This chart could explain why the bitcoin bubble hasn’t fully burst

Finance news

“Every time bitcoin was in the news, be it positive or negative, the price went up accordingly,” van der Burgt said in a phone interview with CNBC on Wednesday.

Van der Burgt said the correlation between Google searches for bitcoin and the cryptocurrency’s price was almost a “perfect match” until the end of 2017. He said it might not be a coincidence that was also when bitcoin futures markets were introduced.

“My take on it is that because of the introduction of futures, that might have deflated the bubble before it got to a level where it might burst completely,” he said.

Separate research published in May by researchers at the San Francisco Federal Reserve also found bitcoin’s price dive was linked to the launch of a futures markets.

Van der Burgt compared Google searches for other popular assets like gold to their prices and found no correlation. He said public awareness about an investment can help drive its prices to sky-high levels.

“If the buzz is everywhere, it doesn’t matter exactly what the news is about… nobody wants to miss out and everybody’s trying to get a piece of it,” he said.

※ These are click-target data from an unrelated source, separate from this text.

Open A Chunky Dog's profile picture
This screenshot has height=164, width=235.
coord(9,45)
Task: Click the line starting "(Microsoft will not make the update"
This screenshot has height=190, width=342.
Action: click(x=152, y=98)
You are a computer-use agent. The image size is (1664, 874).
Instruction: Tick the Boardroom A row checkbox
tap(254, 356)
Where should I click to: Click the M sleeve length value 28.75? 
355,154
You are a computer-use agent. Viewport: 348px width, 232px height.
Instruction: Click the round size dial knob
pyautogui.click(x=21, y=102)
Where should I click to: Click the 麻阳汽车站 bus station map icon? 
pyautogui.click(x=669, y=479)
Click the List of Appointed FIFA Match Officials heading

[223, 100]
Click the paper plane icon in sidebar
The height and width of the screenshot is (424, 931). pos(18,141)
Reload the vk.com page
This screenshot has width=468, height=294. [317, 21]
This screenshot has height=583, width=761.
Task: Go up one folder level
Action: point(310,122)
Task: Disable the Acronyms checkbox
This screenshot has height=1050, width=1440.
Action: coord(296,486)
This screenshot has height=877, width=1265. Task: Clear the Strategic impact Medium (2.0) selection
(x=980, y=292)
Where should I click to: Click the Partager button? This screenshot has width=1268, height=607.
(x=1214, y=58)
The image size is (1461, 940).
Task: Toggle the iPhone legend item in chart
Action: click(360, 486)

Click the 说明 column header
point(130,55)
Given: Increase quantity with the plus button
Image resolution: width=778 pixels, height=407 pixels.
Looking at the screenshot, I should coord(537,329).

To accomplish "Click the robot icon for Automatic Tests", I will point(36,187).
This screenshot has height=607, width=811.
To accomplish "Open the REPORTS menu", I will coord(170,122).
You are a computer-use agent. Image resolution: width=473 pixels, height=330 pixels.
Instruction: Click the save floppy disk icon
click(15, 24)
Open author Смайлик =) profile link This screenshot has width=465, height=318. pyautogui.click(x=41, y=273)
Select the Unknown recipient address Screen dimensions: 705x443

This has historically been characterized as the “euphoria” phase of a bubble, based on economist Hyman Minsky’s financial instability hypothesis. Minsky’s theory became well-known during the global financial crisis as it identified five stages of a bubble: displacement, boom, euphoria, profit-taking and panic.

Van der Burgt said bitcoin’s price movements closely traced the beginning stages of a bubble, but fell short of the panic phase. The cryptocurrency is currently trading near $7,000 according to Coindesk, well below its December 2017 high of nearly $20,000.

“It wasn’t really panic, it was more of a scare,” Van der Burgt said.